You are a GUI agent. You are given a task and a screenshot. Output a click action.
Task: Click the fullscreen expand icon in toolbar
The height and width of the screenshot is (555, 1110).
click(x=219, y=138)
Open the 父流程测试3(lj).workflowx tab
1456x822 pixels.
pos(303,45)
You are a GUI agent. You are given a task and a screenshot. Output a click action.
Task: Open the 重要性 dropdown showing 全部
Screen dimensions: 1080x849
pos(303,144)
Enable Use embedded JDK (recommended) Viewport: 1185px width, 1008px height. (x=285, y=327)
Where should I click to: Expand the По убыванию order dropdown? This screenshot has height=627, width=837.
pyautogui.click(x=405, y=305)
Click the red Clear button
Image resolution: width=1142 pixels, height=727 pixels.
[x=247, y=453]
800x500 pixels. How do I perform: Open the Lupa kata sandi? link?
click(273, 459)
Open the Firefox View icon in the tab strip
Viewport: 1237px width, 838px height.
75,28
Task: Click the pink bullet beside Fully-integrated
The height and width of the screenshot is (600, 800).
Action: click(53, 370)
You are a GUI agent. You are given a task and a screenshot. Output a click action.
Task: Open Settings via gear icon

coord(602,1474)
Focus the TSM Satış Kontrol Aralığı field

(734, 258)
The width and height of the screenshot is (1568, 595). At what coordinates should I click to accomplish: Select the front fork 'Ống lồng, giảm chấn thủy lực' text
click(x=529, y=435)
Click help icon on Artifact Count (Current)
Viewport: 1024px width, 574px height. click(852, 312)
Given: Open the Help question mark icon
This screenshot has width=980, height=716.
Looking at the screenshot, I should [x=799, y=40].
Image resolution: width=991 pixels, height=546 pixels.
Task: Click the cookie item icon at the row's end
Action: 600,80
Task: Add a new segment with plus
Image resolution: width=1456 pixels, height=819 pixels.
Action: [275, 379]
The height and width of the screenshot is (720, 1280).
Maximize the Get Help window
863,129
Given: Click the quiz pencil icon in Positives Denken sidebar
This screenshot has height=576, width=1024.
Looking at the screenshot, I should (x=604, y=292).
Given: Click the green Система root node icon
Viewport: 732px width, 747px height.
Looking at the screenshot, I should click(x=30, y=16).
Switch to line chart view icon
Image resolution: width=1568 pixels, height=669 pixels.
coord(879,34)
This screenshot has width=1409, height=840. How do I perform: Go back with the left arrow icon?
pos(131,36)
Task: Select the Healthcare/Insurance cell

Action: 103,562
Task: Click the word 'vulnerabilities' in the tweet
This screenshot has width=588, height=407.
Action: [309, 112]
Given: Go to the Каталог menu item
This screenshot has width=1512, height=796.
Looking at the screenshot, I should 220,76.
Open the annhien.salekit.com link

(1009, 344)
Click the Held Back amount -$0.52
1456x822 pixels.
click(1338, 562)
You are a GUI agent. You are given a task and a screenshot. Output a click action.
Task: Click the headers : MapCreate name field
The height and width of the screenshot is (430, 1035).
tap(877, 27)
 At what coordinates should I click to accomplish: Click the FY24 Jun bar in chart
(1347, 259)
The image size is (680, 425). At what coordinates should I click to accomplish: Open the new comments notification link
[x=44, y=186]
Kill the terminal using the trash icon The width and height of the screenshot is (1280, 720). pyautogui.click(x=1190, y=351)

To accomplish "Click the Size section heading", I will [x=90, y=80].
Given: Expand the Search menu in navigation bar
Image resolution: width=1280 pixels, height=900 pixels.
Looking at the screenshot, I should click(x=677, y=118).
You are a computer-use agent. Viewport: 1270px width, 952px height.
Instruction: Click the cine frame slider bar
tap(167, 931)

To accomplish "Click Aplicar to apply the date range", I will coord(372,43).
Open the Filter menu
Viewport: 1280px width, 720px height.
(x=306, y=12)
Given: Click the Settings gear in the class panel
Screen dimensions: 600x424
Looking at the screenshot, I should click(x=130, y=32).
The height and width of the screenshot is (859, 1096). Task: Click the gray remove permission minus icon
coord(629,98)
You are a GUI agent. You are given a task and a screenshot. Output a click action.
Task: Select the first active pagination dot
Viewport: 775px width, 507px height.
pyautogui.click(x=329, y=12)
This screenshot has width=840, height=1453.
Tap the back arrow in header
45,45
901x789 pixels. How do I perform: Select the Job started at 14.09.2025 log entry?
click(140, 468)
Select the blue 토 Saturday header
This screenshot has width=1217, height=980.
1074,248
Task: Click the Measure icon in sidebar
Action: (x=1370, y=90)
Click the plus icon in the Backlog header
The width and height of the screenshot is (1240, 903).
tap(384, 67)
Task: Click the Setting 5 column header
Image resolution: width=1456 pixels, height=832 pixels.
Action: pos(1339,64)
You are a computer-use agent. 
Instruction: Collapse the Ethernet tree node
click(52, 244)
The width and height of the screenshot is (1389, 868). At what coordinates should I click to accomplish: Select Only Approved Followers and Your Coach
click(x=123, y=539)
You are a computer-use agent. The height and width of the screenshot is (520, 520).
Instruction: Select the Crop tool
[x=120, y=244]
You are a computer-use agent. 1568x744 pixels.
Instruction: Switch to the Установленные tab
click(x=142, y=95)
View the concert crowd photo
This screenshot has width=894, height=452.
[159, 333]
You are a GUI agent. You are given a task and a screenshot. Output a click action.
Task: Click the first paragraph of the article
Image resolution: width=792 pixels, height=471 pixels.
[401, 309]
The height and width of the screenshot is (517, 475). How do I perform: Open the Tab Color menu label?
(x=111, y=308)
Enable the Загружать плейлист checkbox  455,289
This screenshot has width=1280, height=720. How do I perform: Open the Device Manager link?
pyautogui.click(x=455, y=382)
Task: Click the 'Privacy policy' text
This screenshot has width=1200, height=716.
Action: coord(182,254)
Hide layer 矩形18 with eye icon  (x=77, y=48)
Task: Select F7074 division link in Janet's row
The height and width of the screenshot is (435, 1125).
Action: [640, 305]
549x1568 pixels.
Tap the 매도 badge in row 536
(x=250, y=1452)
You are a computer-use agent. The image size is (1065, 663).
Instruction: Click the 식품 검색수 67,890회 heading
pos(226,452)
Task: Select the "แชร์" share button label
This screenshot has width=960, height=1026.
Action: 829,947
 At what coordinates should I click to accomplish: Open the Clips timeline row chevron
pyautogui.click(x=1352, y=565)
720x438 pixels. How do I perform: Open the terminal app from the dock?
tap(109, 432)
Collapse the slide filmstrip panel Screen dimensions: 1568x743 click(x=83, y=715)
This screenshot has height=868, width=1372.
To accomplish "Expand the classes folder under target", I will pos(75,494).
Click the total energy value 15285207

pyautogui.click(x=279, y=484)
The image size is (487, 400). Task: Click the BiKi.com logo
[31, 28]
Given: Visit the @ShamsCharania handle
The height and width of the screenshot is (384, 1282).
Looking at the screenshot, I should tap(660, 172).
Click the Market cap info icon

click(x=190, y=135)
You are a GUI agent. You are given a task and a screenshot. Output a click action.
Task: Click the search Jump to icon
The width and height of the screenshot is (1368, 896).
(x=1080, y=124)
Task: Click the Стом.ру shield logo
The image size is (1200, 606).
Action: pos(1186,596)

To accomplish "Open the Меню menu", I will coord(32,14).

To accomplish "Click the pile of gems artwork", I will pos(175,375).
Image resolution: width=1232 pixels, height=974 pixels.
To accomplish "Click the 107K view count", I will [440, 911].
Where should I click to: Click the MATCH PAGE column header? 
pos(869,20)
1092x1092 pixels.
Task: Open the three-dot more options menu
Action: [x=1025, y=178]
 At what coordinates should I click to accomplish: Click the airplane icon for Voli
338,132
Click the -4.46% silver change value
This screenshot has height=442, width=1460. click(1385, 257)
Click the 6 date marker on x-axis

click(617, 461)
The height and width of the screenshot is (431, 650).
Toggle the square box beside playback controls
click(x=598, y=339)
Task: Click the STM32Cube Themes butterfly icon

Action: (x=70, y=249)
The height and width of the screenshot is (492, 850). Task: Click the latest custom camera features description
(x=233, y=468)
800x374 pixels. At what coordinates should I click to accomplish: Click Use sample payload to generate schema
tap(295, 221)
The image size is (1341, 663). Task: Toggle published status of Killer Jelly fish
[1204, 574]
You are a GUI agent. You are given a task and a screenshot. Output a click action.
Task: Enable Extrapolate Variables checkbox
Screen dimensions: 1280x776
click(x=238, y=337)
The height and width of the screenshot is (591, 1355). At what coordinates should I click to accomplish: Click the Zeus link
________________
Action item
Line count for the word "checkbox": tally the lines of the records above that hold it and give only that figure.

Written solution
2